Source Lines of Code - Relation With Security Faults

Relation With Security Faults

The central enemy of reliability is complexity. —Geer et al.
This section may contain original research.

PhD Gregory V. Wilson among other experts have claimed a relationship between the number of lines of code in a program and the number of bugs that it contains. This relationship is not simple, since the number of errors per line of code may vary according to the language used, the type of quality assurance processes, and level of testing. Although changing from a programming language to another have little impact in the number of lines of codes written by a developer, which is a good argument for high level languages.
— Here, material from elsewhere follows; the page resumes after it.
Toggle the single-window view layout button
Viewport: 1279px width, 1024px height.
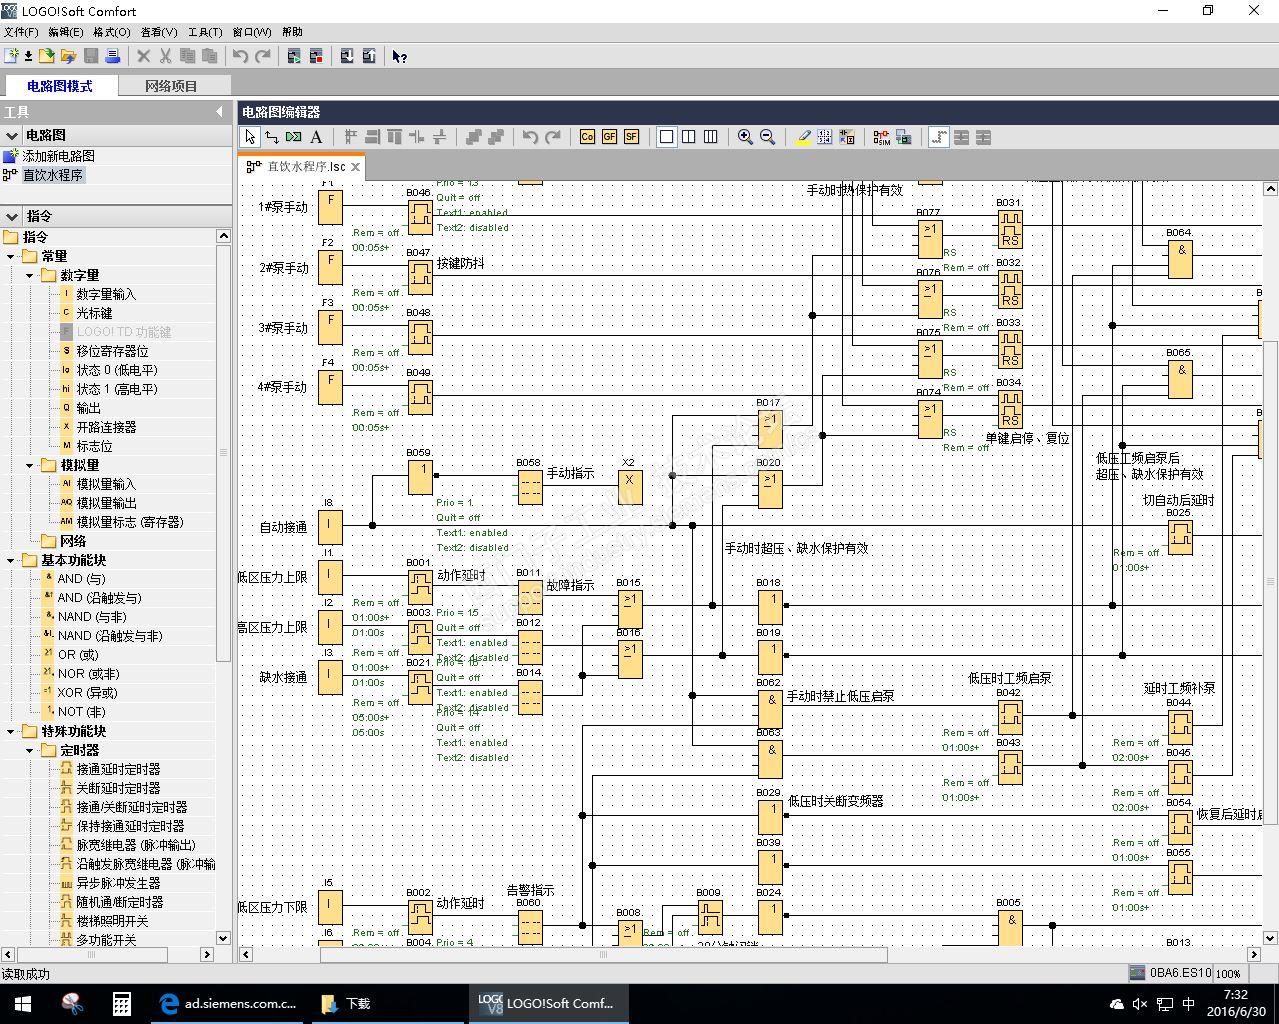(666, 137)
Gregory V. Wilson at CUSEC 2010 said:

One of pieces of folklore that was actually confirmed, is that productivity and reliability depends on the length of the program's text independent of the language level. You'll produce roughly the same number of working lines of code if you are writing in assembly, per hour, as you would produce in ruby or scheme or perl or java. Your output in term of text per hour is roughly constant. That's a pretty cool result, it argues that we ought to be using the highest level language that we can, because you can do a lot more with ten lines of python that ten lines of assembly. The problem of course (...) is... somebody once said: platform independent programs have platform independent performance. If you are writing at very height level your performance is gonna be right in the basement. But at least now we can start doing what engineers have done in other domains, for at least a couple of centuries. We can start making trade offs: If I use this very high level language, I'm gonna need ten times severs to get performance but my code will be working next Thursday not next year. OK? Now becomes an economics question, and engineering is really what happens when you take science and economics and try to put them together. —Gregory V. Wilson

Also importantly, the number of bugs in a program has been directly related to the number of security faults that are likely to be found in the program.
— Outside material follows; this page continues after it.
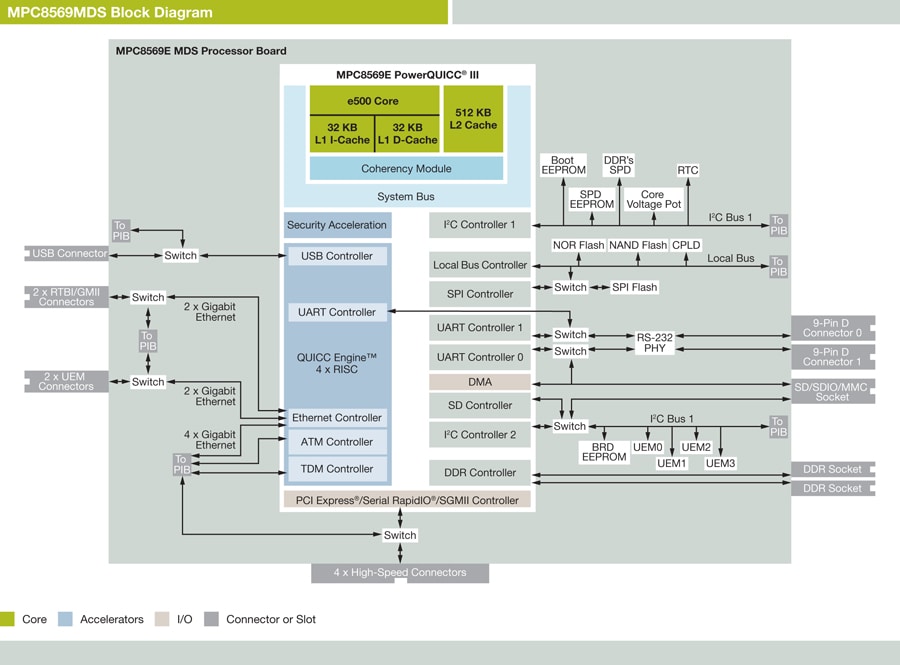Viewport: 900px width, 665px height.
Task: Select the ATM Controller block
Action: pyautogui.click(x=337, y=441)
This has had a number of important implications for system security and these can be seen reflected in operating system design. Firstly, more complex systems are likely to be more insecure, the resons behind this are:

  • A greater number of pieces means that there are more places where the system can fail.
  • A greater number of lines of code has correlation with the number of bugs the software has.

For this reason, security focused systems such as OpenBSD grow much more slowly than other systems such as Windows and Linux. A second idea, taken up in OpenBSD, Windows and many Linux variants, is that separating code into different sections which run with different security environments (with or without special privileges, for example) ensures that the most security critical segments are small and carefully audited.